Nii Blafo III, however, added that the day of the court action was yet to be decided by the assembly.
Milicom Ghana Limited until last Thursday, owed GH¢294,000 as BOP to the AMA.
As a result, the AMA revenue collection team locked up the offices of the company's head office in Accra in an attempt to recoup the said levy.
The AMA boss, Alfred Vanderpuiye |
The scuffle later led to the arrest of one of the company’s security staff who was subsequently processed before the community centre court in Accra, convicted, and sentenced to six months imprisonment for obstructing a public officer from carrying out his normal duties.
Consequent to that, Mr Blafo III said Milicom Ghana Limited last Friday paid GH¢100,000 out of its total arrears to the AMA.
The company has in the meantime, secured an interlocutory injunction from a circuit court in Accra against the AMA, thus, barring the AMA or its agents from entering, locking up or otherwise interfering with its operations .
With the interlocutory injunction from Milicom, Mr Blafo III said the AMA would respond to it.
Narrating events leading to AMA storming the tiGO head office last Thursday, the PRO said the AMA had on December 10, 2010, written to Milicom Ghana Limited reminding them of their indebtedness and further gave them up to December 22, 2010 to settle their arrears.
“But the company did not comply, forcing us to go there on December 23, 2010 to retrieve our money only to be treated that way”, the PRO said.
According to him, the company’s actions towards the AMA’s revenue collection team was rude. “The attitude from management was very rude. They even ordered us out of their premises and further called for a re-enforcement of their security team. We also called in the police, which then led to the arrest of one of them”, Mr Blafo said.
The AMA, he said had on separate occasions locked up the offices of the Ghana Post and then attempted to do same to the Ghana Bar Association except that the association quickly issued cheques to defray their debts.
He thus wondered why Milicom, which operates the mobile telecommunications company, tiGO, re-opened the locked-up offices and further engaged the team in scuffles when it attempted to re-lock the place, asking “is Milicom or tiGO bigger than Ghana Post?”.
The penalty for breaking up and destroying the AMA’s pad locks, according to Mr Blafo is 10 times the original cost of the equipment used in locking up the place.
“They had destroyed nine of our pad locks, six chains and one heavy duty chain.

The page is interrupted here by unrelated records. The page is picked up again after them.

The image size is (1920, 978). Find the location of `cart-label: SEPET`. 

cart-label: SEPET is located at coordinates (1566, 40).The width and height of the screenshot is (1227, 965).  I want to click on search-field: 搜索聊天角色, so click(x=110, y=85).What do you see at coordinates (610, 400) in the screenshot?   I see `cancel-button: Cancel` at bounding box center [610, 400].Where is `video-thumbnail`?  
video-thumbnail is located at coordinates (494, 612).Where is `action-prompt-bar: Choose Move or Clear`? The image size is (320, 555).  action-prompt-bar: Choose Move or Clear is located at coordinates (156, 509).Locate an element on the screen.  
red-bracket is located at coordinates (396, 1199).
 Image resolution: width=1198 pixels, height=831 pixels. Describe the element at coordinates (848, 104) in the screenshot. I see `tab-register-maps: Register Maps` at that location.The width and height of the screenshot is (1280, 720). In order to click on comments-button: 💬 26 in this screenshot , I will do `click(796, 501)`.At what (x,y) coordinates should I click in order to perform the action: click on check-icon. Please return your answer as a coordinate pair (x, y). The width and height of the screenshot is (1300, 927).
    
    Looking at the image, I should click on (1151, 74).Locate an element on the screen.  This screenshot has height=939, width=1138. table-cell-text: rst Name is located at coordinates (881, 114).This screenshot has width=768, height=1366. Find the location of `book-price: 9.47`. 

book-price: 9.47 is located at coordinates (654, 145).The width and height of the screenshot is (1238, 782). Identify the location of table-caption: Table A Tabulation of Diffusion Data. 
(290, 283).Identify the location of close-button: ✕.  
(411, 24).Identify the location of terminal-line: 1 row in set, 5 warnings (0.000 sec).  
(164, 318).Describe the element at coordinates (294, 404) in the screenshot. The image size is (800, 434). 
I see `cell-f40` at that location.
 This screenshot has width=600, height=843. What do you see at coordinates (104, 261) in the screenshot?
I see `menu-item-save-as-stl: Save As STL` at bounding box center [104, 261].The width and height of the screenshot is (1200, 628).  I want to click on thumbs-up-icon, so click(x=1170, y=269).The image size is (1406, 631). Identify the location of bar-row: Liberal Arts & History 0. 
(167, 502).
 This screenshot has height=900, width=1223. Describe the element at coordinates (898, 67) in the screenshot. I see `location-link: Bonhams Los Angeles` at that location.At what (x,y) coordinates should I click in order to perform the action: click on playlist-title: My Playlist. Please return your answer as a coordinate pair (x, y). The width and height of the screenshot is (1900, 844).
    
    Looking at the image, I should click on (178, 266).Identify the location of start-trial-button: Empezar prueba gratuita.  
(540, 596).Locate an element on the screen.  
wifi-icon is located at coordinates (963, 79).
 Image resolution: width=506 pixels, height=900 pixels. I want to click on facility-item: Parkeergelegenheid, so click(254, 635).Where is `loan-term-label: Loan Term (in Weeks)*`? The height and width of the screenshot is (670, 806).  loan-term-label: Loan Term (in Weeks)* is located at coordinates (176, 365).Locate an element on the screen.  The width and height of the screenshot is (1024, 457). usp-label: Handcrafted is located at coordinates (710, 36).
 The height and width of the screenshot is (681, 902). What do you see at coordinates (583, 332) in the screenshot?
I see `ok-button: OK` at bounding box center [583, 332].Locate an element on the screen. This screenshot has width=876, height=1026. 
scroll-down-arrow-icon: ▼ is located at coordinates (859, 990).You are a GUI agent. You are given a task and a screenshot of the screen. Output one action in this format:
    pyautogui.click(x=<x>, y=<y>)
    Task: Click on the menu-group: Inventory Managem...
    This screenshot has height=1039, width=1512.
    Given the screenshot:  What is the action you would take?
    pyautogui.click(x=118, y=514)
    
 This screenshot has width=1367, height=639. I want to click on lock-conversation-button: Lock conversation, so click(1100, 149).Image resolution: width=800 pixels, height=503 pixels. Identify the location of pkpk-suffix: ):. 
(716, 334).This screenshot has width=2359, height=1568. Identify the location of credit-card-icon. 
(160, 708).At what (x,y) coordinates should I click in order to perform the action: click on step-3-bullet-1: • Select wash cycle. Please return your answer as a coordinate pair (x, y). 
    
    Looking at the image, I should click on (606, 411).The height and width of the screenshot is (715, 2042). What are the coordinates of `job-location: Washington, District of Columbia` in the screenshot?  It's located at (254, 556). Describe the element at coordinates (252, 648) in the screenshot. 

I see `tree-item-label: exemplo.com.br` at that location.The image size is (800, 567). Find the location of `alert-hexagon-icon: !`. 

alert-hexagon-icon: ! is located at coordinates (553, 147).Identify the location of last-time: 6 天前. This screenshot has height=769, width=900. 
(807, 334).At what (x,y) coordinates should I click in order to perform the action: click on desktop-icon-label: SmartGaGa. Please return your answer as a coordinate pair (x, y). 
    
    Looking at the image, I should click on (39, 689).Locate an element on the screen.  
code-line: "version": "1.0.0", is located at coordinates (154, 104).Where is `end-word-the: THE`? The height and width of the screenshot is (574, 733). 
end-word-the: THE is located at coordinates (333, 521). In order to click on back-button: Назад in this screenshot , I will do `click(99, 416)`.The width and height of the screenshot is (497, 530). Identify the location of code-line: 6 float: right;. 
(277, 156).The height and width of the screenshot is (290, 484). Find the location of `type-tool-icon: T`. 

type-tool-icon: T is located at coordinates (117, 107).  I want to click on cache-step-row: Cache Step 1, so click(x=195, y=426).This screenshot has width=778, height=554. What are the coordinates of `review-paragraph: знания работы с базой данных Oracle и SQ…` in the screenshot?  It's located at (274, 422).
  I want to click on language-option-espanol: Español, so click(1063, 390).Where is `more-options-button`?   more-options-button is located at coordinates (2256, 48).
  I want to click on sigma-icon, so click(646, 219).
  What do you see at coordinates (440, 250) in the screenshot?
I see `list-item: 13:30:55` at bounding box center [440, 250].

This means that they would pay 10 times the price of each of these items” the PRO said.
But the management of Milicom Ghana Limited would rather not comment on the matter except to say “the company has no comment on the matter”.
According to a front desk officer at the tiGO’s head office in Accra, known only as Belinda, she had been instructed to tell anybody seeking management’s view on the matter that “tiGO has no comment on the matter”.
The PRO’s office line was also not answered despite several calls to get him to comment.